Stated exercise =
Could you copy out the data below word for word, omitting the pictures?

Data for this exercise =

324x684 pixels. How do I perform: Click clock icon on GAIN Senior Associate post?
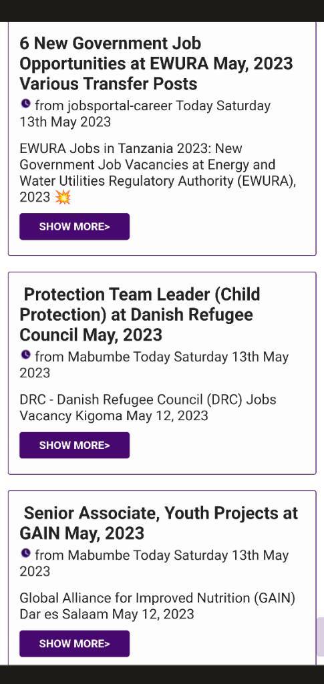point(26,553)
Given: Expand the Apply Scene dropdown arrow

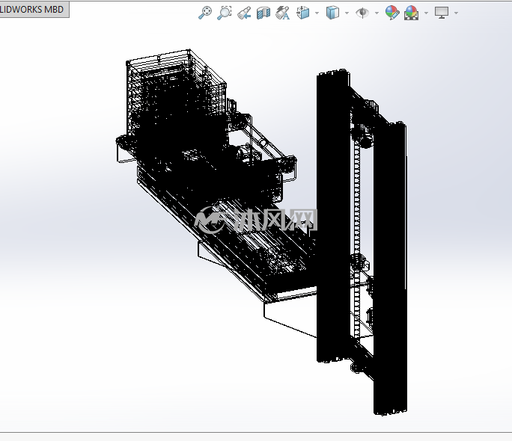Looking at the screenshot, I should (x=426, y=13).
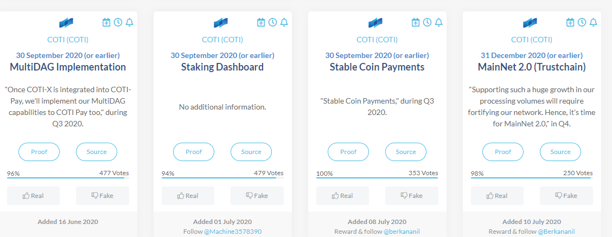The width and height of the screenshot is (612, 237).
Task: Vote Fake on Staking Dashboard
Action: 257,196
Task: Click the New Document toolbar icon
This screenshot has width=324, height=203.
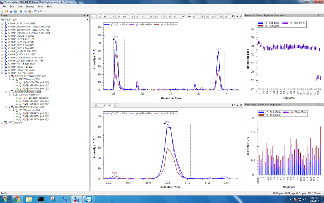Action: click(x=2, y=11)
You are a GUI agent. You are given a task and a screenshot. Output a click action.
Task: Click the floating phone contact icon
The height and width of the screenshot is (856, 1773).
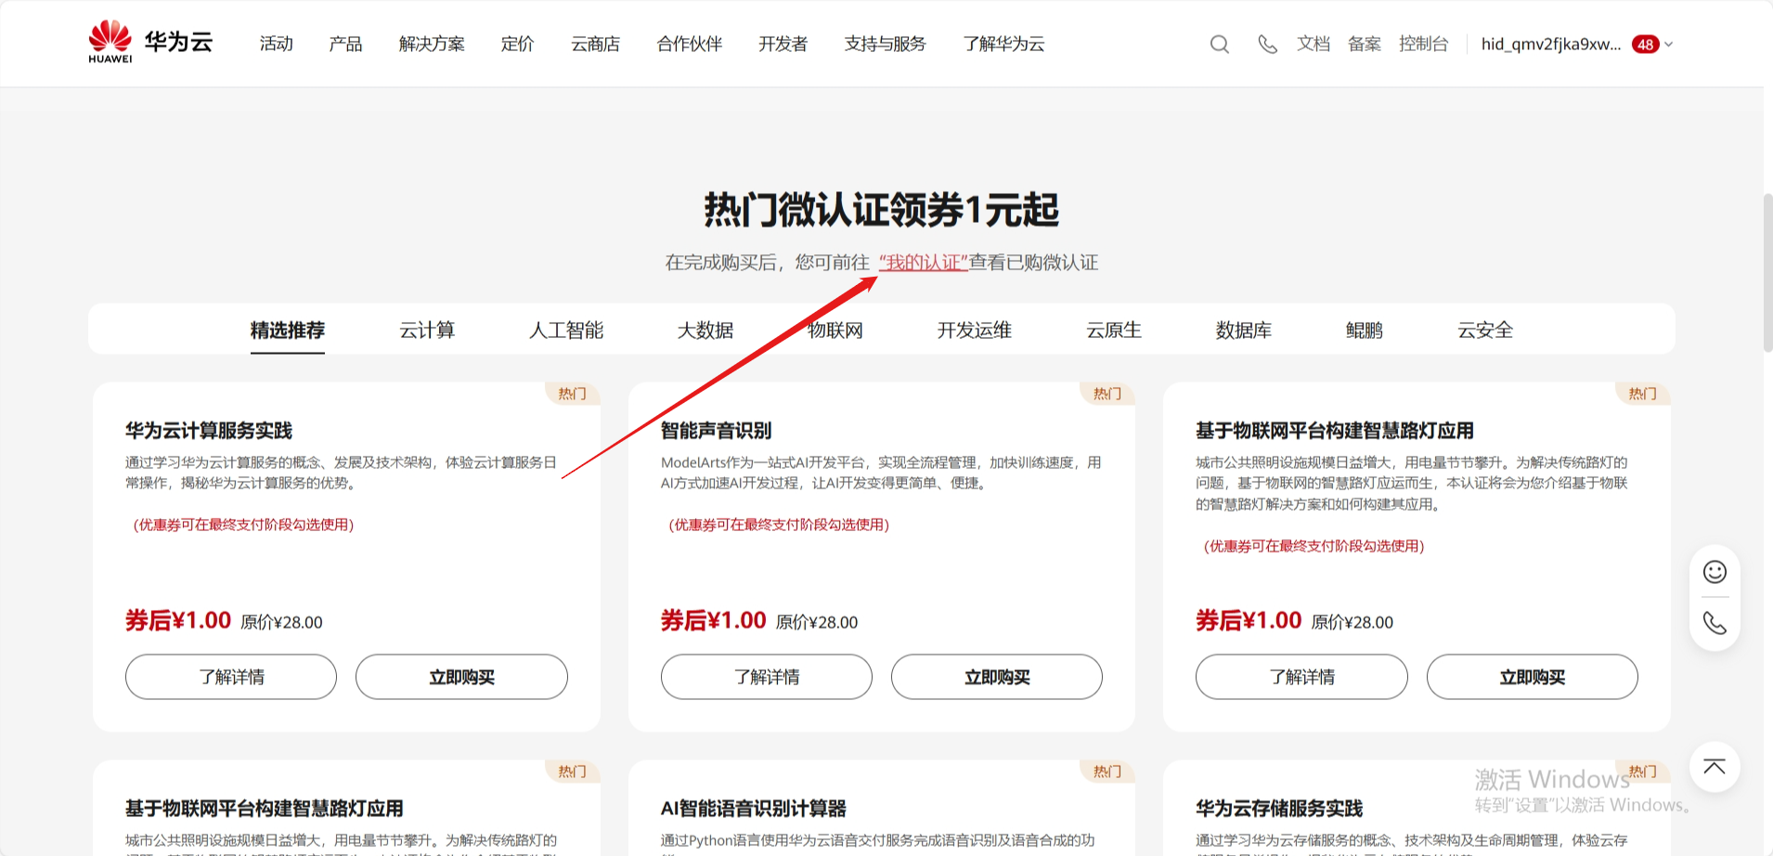tap(1714, 623)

Full answer =
324x684 pixels. How do I perform: Click clock icon on GAIN Senior Associate post?
point(26,553)
Given: Expand the Apply Scene dropdown arrow

Looking at the screenshot, I should (x=426, y=13).
The width and height of the screenshot is (612, 237).
Task: Vote Fake on Staking Dashboard
Action: 257,196
Task: Click the New Document toolbar icon
This screenshot has width=324, height=203.
Action: click(x=2, y=11)
You are a GUI agent. You are given a task and a screenshot. Output a click action.
Task: Click the floating phone contact icon
The height and width of the screenshot is (856, 1773).
tap(1714, 623)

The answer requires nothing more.